The shawls hung from a wooden frame, stirring softly in the wind coming off the harbor.
Most were practical pieces. Rough wool in sturdy browns and greys meant for working women, and thick enough to survive the sea wind, kitchen smoke, and years of hard use.
But one stood apart from the others. Blue-grey. The color of the sea in winter just before sunset, when the light drained slowly from the water.
The weave was fine and even beneath his fingers, the fringe carefully knotted, the wool soft without being delicate.
It was costly. Far more expensive than a sensible man ought to spend on a woman that wasna his, no matter how he wished she was.
Rory handed over the silver. A shawl like this, wrapped around the shoulders of the foreign American woman who walked beside the lighthouse captain, said something very clear to a town like Fraserburgh.
She belongs with me.
It was a dangerous thing to say without words, and he knew exactly how it would be talked about in every tavern and kitchen from the harbor to the kirk.
He didn’t care.
The merchant wrapped the shawl carefully in brown paper and tied it with twine. Rory carried it back through the market feeling absurdly conspicuous. Which, he supposed, was the point.
They’d nearly reached the cliffs again before he handed the parcel to her.
“Here.
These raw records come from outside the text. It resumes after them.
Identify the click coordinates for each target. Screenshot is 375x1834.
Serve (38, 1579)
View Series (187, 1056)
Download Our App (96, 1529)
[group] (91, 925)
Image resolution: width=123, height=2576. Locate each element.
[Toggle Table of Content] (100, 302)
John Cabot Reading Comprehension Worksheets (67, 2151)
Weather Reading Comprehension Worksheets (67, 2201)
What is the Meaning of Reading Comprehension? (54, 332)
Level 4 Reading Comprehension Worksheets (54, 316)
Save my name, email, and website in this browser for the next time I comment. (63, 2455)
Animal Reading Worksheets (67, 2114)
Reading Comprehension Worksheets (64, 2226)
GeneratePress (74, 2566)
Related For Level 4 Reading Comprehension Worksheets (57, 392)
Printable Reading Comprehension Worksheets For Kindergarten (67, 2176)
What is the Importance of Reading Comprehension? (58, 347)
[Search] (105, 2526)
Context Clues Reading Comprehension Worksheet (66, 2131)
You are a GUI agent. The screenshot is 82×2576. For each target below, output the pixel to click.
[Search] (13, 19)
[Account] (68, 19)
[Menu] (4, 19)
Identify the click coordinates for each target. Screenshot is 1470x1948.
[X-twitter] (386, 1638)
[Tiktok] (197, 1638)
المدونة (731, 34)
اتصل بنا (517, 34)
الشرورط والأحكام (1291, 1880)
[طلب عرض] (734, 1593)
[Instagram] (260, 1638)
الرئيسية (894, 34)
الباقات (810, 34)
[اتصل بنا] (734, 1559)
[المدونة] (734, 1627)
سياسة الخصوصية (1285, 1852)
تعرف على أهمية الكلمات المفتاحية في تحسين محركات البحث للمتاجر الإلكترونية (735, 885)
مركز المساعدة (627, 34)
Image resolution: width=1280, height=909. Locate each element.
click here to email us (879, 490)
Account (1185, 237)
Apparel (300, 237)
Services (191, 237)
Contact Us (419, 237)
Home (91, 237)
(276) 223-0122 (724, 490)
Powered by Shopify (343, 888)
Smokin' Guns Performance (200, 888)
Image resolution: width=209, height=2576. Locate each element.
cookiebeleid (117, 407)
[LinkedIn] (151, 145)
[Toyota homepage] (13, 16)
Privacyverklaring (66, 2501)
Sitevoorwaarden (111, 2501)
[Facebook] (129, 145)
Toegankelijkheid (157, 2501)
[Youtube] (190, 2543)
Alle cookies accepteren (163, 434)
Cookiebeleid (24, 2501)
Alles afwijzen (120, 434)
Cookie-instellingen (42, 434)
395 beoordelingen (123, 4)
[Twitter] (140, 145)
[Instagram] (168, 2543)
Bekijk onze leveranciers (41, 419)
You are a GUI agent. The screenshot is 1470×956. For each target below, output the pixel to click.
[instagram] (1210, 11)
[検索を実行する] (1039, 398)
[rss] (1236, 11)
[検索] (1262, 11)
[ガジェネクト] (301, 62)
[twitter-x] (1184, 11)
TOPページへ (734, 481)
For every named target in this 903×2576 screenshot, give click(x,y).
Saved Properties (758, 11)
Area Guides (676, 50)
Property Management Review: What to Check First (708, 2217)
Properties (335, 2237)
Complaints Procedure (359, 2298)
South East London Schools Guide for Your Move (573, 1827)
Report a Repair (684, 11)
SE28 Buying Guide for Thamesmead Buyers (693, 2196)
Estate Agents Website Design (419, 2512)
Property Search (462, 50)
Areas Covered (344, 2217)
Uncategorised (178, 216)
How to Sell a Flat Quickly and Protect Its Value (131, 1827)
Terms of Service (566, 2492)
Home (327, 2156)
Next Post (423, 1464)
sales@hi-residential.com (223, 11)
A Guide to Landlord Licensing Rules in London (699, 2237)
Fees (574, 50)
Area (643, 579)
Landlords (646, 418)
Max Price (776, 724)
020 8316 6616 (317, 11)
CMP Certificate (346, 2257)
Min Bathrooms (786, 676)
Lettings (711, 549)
For you.” His voice came out rougher than intended. “Mrs. Gable’s shawl is good enough for the house, but ye’ll need something warmer for when ye go on yer wee walks.”
Abigail took the parcel, unwrapped it slowly. Her fingers lingered over the wool exactly the way they had over his clockwork gears the day they met.
Then she held it up in front of her, the blue-grey wool catching the light. And suddenly she looked like part of the coast itself. Sea and sky and winter.
“It’s beautiful,” she said softly.
“It’s practical. Ye’re always freezing.”
She held the shawl gathered against her chest, and there was something in her expression that made his breath catch.
“Thank you,” she said. “Really. I’ve never…”
Her voice faltered. She pressed the wool briefly against her cheek.
“It’s only a shawl.”
Her gaze lifted back to his.
“No,” she said quietly. “It isn’t.”
She took off the borrowed shawl, folded it neatly and stowed it in the cart. Then she wrapped the new one around her shoulders, tucking one end neatly beneath the other. It settled against her as though it had been made for her.